Explanation of Responses:

* If the form is filed by more than one reporting person, see Instruction 4(b)(v).
** Intentional misstatements or omissions of facts constitute Federal Criminal Violations. See 18 U.S.C. 1001 and 15 U.S.C. 78ff(a).
(1) This Form 4 is being filed with respect to an aggregate of 2,966,585 shares of the Issuer's common stock, par value $0.01 per share ("Common Stock") that may be deemed to be beneficially owned by the Reporting Persons (as defined below) of which (i) OCM Opportunities Fund VII Delaware, L.P. ("Fund VII Delaware") is the direct owner of 488,154 shares of Common Stock, (ii) OCM Opportunities Fund VIIb, L.P. ("Fund VIIb") is the direct owner of 4,286 shares of Common Stock, (iii) OCM Opportunities Fund VIIb (Parallel), L.P. ("Parallel") is the direct owner of 514 shares of Common Stock and (iv) OCM Opportunities Fund VIIb Delaware, L.P. ("Fund VIIb Delaware") is the direct owner of 2,473,631 shares of Common Stock (collectively, the "Shareholders").
(2) In addition to the Common Stock, the Reporting Persons may be deemed to beneficially own an aggregate of 545,653 warrants expiring in June 9, 2016 to purchase Common Stock (the "Warrants") of which (i) OCM Opportunities Fund V, L.P. ("Fund V") is the direct owner of 119,352 Warrants, (ii) OCM Opportunities Fund VI, L.P. ("Fund VI" and collectively with Fund V and the Shareholders, the "Securityholders") is the direct owner of 266,934 Warrants, (iii) Fund VII Delaware is the direct owner of 145,672 Warrants, (iv) Fund VIIb is the direct owner of 12,227 Warrants and (v) Parallel is the direct owner of 1,468 Warrants.
(3) The general partner of Fund V is OCM Opportunities Fund V GP, L.P. ("Fund V GP").

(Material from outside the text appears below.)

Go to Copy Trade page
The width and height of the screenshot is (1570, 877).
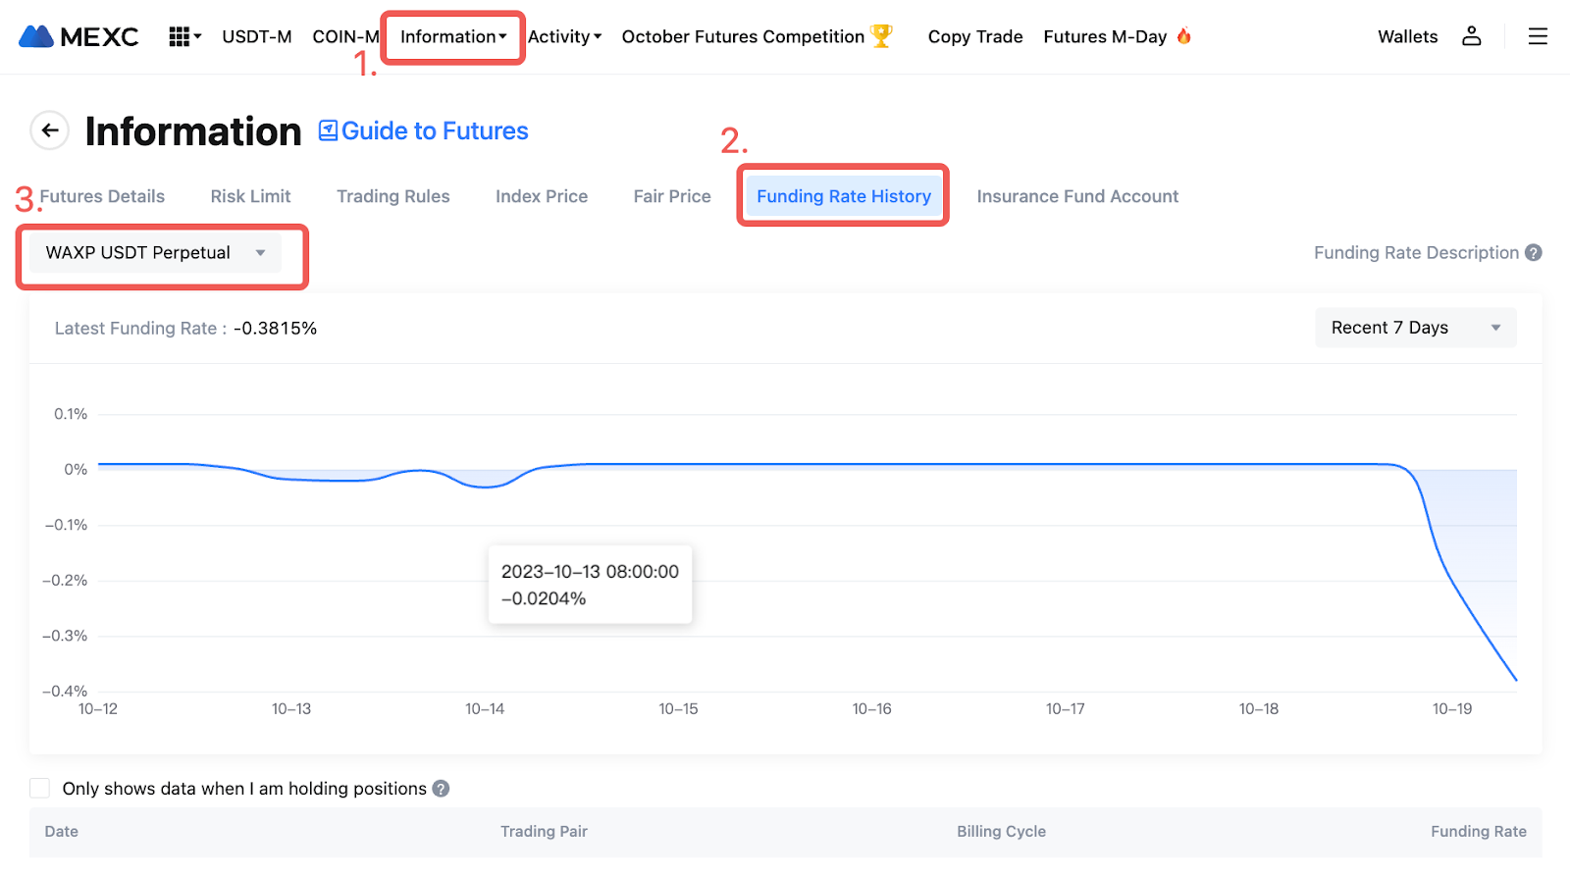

The general partner of Fund VI is OCM Opportunities Fund VI GP, L.P. ("Fund VI GP"). The general partner of Fund VII Delaware is OCM Opportunities Fund VII Delaware GP Inc. ("VII GP Inc."). The sole shareholder of VII GP Inc. is OCM Opportunities Fund VII, L.P. ("Opps VII"). The general partner of Opps VII is OCM Opportunities Fund VII GP, L.P. ("VII GP"). The general partner of VII GP is OCM Opportunities Fund VII GP Ltd. ("VII GP Ltd."). The general partner of Fund VIIb Delaware is Oaktree Fund GP, LLC ("GP LLC"). The general partner of each of Fund VIIb and Parallel is OCM Opportunities Fund VIIb GP, L.P. ("Fund VIIb GP"). The general partner of Fund VIIb GP is OCM Opportunities Fund VIIb GP Ltd. ("VIIb GP Ltd.").
(4) This Form 4 is also being filed by (i) Oaktree Fund GP I, L.P. ("GP I"), as the general partner of each of Fund V GP and Fund VI GP, as the sole shareholder of each of VII GP Ltd. and VIIb GP Ltd. and as the managing member of GP LLC, (ii) Oaktree Capital I, L.P. ("Capital I"), as the general partner of GP I, (iii) OCM Holdings I, LLC ("Holdings I") as the general partner of Capital I and (iv) Oaktree Holdings, LLC ("Holdings LLC"), as the managing member of Holdings I.
(5) The sole director of each of VII GP Ltd. and VIIb GP Ltd. is Oaktree Capital Management, L.P. ("Management"). The general partner of Management is Oaktree Holdings, Inc. ("Inc.").
(6) This Form 4 is also being filed by (i) Oaktree Capital Group, LLC ("Capital Group"), as the managing member of Holdings LLC and as the sole shareholder of Inc. and (ii) Oaktree Capital Group Holdings GP, LLC ("OCGH," together with Capital Group, GP I, Capital I, Holdings I and Holdings LLC, collectively, the "Reporting Persons," and each individually, a "Reporting Person"), as the duly elected manager of Capital Group.
(7) Each Reporting Person disclaims beneficial ownership of the securities reported herein except to the extent of their respective pecuniary interest therein and the filing of this Form 4 shall not be construed as an admission that any such Reporting Peron is the beneficial owner of any securities covered by this Form 4.
(8) The members of OCGH are John Frank, Stephen Kaplan, Bruce Karsh, Larry Keele, David Kirchheimer, Howard Marks and Sheldon Stone, who, by virtue of their membership interests in OCGH, may be deemed to share voting and dispositive power with respect to the shares of common stock held by each of the Securityholders. Each of the general partners, managing members, directors and managers described above disclaims beneficial ownership of any shares of common stock beneficially or of record owned by the Securityholders, except to the extent of any pecuniary interest therein.